On campus, Salgame was a core team member for Give Essential, which helps essential workers affected by COVID-19, and an organizer for Princeton IX Now, which advocates for reforming the Title IX process. She was a representative on SPIA’s Student Advisory Committee and a volunteer for El Centro. She also served as co-president of the Princeton U.S.-China Coalition.
“Nikhita is one of the most impressive students I have ever come across,” said Rory Truex, assistant professor of politics and international affairs. “She has the full set of skills required for a promising career in academia or public service: a top-flight intellect, humility, dedication for others, integrity and natural leadership ability. She is the best Princeton University can produce.”

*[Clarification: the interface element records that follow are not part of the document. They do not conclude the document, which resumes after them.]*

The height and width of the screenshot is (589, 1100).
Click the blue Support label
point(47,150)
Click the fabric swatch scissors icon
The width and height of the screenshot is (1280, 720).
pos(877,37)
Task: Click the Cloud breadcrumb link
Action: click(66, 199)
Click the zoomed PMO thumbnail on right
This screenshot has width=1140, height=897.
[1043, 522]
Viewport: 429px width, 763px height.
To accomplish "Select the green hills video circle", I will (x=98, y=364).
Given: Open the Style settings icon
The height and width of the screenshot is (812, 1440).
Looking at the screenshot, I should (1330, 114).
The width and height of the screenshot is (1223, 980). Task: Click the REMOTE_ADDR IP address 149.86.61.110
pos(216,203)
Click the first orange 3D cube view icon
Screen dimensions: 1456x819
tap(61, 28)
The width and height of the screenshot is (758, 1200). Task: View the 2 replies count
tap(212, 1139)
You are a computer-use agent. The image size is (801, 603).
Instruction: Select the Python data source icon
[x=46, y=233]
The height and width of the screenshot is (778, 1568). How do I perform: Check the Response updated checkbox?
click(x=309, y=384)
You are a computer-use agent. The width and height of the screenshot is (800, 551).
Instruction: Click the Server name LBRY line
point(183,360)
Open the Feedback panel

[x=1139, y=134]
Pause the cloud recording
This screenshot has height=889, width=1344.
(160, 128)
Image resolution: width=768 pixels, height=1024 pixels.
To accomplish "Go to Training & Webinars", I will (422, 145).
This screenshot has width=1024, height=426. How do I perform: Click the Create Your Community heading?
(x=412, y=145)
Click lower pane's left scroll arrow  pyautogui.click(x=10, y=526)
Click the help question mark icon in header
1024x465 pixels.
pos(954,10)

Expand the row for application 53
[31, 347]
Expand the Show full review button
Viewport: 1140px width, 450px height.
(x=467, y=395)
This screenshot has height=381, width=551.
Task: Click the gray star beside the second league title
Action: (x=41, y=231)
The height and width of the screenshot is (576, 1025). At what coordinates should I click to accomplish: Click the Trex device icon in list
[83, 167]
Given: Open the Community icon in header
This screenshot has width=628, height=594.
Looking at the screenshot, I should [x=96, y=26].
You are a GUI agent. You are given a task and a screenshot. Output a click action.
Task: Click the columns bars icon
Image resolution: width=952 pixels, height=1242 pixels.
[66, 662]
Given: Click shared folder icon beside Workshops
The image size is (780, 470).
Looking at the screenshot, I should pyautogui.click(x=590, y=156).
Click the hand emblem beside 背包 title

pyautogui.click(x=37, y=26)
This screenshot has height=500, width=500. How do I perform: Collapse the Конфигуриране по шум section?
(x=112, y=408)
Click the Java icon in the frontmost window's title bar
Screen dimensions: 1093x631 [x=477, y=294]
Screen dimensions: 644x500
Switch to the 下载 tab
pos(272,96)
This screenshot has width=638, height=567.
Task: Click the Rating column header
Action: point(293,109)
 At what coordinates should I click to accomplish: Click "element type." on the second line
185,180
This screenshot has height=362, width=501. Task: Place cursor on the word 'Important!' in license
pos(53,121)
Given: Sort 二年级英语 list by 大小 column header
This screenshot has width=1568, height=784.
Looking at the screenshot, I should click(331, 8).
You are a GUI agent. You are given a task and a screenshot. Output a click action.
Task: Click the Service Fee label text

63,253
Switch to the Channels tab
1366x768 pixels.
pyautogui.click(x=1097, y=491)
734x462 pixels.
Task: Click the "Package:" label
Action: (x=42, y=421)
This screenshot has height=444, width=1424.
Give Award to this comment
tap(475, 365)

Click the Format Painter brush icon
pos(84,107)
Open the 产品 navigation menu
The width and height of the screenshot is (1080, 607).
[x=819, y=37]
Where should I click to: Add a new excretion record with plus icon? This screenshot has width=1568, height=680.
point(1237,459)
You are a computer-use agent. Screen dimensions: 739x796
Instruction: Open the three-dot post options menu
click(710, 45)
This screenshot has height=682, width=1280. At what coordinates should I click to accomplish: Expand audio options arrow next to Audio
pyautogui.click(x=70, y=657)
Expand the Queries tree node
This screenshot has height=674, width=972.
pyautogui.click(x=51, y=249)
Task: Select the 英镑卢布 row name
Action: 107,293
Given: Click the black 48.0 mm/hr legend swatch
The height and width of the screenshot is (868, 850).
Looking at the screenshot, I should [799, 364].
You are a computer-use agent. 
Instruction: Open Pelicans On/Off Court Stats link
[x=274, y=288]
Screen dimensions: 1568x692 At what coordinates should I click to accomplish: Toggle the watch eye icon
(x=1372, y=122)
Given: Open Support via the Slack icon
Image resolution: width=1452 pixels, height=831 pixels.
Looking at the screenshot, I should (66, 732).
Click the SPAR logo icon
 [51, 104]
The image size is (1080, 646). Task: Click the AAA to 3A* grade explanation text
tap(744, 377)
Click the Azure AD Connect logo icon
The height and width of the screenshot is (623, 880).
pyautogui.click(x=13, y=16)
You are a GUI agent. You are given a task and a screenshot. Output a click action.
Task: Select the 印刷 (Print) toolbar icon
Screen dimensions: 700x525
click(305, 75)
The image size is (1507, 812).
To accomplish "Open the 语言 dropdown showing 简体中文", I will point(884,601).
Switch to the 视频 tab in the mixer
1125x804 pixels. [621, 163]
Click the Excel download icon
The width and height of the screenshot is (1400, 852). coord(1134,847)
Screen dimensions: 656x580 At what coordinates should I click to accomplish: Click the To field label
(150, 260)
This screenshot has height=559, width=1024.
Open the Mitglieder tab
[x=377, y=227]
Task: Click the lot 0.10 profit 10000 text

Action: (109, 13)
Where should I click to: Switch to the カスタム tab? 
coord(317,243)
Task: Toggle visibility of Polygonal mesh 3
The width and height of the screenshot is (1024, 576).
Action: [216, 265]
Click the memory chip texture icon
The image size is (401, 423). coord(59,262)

Press was a history concentrator and earned certificates in medieval studies, and history and the practice of diplomacy. In 2020, he received the Moses Taylor Pyne Honor Prize, Princeton’s highest undergraduate honor. He is from Vienna, Virginia.
He was an intern at the U.S. Department of State’s Bureau for Democracy, Human Rights and Labor, and a political participation and representation intern at the International Institute for Democracy and Electoral Assistance in Stockholm. He was a senior policy intern for a candidate for lieutenant governor of Virginia and a Walter and Leonore Annenberg Fellow at the Council of American Ambassadors in Washington, D.C.
“Our approach to democracy promotion is not working, and I am committed to doing something about it,” he wrote in his application. “I’ve come to realize that the prevailing model is divorced from broader strategic aims and has often prioritized short-term successes over long-term institutional change.”
On campus, Press was chair of the Undergraduate Student Government, deputy team captain for the Princeton Model United Nations Team, and chair of the Butler College Council. He was a fellow for The Center for International Security Studies and the James Madison Program in American Ideals and Institutions. He received the 2018 Shapiro Award for Academic Excellence.
“Mr. Press is a gifted writer, his prose elegant, his argumentation trenchant, his views invariably measured, his quest for evidence insatiable,” said Stephen Kotkin, the John Birkelund ’52 Professor in History and International Affairs. “He wields his fine historical sensibility as a tool, rather than an end in itself, and grounds his policy analyses within the possibilities and limits of real institutions.”